The New York-based watchdog said in a report released on Monday that it could find only one case in 10 years in India in which a suspect was prosecuted and convicted for killing a journalist, but that the suspect was later released on appeal.
“Perpetrators are seldom arrested,” said Sujata Madhok, a member of the watchdog. “The torturously slow Indian judicial system, together with corruption in the police force and the criminalisation of politics, makes it possible to literally get away with murder.”
The watchdog’s findings are supported by another report, released in 2015 by India’s own media watchdog, the Press Council of India. That found that even though the country’s democratic institutions and independent judiciary were strong, people who killed journalists were getting away with impunity.
“The situation is truly alarming,” the Press Council said, warning that the trend could hurt India’s democracy, and pressing parliament to pass a nationwide law ensuring journalists’ safety.
No state support for press freedom
CPJ noted that while newspaper reports on corruption scandals made for attention-grabbing headlines, those same corruption investigations tended to end abruptly if an involved journalist was killed.
“No government in India has been an ardent champion of press freedom,” the report said. “Small-town journalists, even if a handful work for big media, will often find themselves alone and abandoned when trouble strikes.”
The report focused on three cases of journalist killings in India, including the death in July 2015 of investigative reporter Akshay Singh, who was working on a story linked to an alleged $1bn racket for providing jobs and college admissions in the central state of Madhya Pradesh.
A month before that, freelance reporter Jagendra Singh died after being set on fire while reporting on allegations of rape and land fraud levelled against a local minister in the northern state of Uttar Pradesh.
And in 2011 in the eastern state of Chhattisgarh, journalist Umesh Rajput was shot dead while investigating alleged medical negligence as well as separate claims that a politician’s son was involved in an illegal gambling business.
Indian journalists told the Associated Press that while journalists were key in exposing the country’s widespread and endemic corruption, they were doing so despite inadequate safety guarantees.

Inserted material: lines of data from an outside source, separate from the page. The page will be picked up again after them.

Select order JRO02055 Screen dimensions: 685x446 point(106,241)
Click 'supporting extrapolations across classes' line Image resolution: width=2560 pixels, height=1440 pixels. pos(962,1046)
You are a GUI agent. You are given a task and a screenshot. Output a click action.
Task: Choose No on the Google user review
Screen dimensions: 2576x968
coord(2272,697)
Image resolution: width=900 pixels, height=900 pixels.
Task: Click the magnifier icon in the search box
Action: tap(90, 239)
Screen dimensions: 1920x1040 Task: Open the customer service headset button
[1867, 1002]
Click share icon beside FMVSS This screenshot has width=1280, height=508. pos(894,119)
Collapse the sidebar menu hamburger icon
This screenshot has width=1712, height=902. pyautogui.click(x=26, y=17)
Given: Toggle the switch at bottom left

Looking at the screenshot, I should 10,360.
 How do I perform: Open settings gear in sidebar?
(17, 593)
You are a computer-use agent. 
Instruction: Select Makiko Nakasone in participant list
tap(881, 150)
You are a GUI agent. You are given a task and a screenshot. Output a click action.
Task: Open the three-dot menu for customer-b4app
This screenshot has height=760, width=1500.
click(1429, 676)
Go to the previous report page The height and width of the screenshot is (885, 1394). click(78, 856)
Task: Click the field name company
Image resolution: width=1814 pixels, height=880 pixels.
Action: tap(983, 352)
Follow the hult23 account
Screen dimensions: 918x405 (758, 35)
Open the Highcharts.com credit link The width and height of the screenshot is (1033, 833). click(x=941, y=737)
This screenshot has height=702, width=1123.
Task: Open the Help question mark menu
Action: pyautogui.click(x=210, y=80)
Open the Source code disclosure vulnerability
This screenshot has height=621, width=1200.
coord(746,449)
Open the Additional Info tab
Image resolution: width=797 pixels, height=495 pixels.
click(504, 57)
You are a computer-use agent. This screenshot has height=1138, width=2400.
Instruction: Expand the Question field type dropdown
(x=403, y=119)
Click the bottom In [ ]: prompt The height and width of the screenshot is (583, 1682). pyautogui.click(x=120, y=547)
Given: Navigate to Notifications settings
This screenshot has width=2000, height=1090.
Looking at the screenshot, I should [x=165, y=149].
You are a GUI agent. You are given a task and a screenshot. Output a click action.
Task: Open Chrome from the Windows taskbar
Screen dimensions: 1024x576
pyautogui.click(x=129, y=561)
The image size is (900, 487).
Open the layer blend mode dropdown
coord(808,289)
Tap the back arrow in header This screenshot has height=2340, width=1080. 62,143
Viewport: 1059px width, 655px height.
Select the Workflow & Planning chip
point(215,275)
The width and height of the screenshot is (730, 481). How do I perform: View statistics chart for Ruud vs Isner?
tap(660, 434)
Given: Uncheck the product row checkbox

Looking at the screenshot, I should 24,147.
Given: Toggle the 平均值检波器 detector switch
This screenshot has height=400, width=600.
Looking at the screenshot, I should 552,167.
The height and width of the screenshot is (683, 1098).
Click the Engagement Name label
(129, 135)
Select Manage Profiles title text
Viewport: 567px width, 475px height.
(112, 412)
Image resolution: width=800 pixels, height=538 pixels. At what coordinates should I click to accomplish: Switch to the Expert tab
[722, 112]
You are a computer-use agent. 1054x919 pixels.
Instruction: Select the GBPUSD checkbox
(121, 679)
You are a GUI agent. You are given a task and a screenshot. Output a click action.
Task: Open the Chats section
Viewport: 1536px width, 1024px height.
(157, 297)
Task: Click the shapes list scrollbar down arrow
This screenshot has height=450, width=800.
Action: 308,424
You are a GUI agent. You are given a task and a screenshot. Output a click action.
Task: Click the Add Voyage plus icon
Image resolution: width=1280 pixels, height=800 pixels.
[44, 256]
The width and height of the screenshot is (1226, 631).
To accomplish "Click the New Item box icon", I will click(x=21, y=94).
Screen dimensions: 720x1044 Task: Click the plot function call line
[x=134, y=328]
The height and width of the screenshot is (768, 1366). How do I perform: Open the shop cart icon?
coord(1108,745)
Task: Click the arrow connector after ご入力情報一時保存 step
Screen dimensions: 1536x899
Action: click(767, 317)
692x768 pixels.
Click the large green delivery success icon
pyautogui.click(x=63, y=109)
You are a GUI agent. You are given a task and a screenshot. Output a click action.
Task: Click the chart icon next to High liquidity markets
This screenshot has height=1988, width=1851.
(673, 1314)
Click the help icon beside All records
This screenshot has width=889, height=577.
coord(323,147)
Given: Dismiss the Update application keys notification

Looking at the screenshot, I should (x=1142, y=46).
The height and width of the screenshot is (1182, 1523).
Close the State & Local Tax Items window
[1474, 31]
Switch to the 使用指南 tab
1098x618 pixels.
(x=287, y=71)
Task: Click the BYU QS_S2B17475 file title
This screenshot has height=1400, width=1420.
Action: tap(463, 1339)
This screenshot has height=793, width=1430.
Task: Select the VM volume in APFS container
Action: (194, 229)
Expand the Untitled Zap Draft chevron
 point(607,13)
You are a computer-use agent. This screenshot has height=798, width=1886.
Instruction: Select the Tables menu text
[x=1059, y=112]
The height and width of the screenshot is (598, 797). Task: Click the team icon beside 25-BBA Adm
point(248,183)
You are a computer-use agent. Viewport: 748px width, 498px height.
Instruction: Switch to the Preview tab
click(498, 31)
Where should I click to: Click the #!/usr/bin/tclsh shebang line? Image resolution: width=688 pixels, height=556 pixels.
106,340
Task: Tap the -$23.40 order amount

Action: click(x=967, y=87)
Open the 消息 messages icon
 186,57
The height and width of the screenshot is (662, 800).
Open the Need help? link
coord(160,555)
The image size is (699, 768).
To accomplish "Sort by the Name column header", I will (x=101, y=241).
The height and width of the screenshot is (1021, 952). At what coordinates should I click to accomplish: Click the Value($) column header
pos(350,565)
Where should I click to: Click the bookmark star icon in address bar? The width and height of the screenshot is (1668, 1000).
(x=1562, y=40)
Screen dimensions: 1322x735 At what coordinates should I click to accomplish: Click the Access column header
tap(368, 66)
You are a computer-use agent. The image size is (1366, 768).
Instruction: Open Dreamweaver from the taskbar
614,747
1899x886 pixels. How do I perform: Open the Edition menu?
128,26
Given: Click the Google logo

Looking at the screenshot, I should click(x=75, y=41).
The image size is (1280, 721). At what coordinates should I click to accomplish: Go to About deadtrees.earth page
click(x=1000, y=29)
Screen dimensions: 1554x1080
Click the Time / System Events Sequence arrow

“I can think of several cases where the police’s first response to a threat, attack or killing of a journalist was to claim that the victim was not a journalist, or that the attack was not work-related,” Mumbai-based editor Geeta Seshu said of the media-themed website The Hoot.
Authorities need to take the risk more seriously or face having reporters abandon their investigations, journalists said.
“Journalists have become vulnerable to pressure from local mafia, businesses, newspaper managements and the government,” said Rahul Jalali, president of New Delhi’s press club.
He and others noted, however, that while the press clubs scattered across the country were more focused on lobbying for labour rights and wage protections, they were also increasingly demanding better law and safety.
“We should try to compel governments and police to act more fairly, justly and quickly,” Palagummi Sainath, the veteran journalist and author, said. “We can also ask media owners to take the safety of their journalists more seriously.”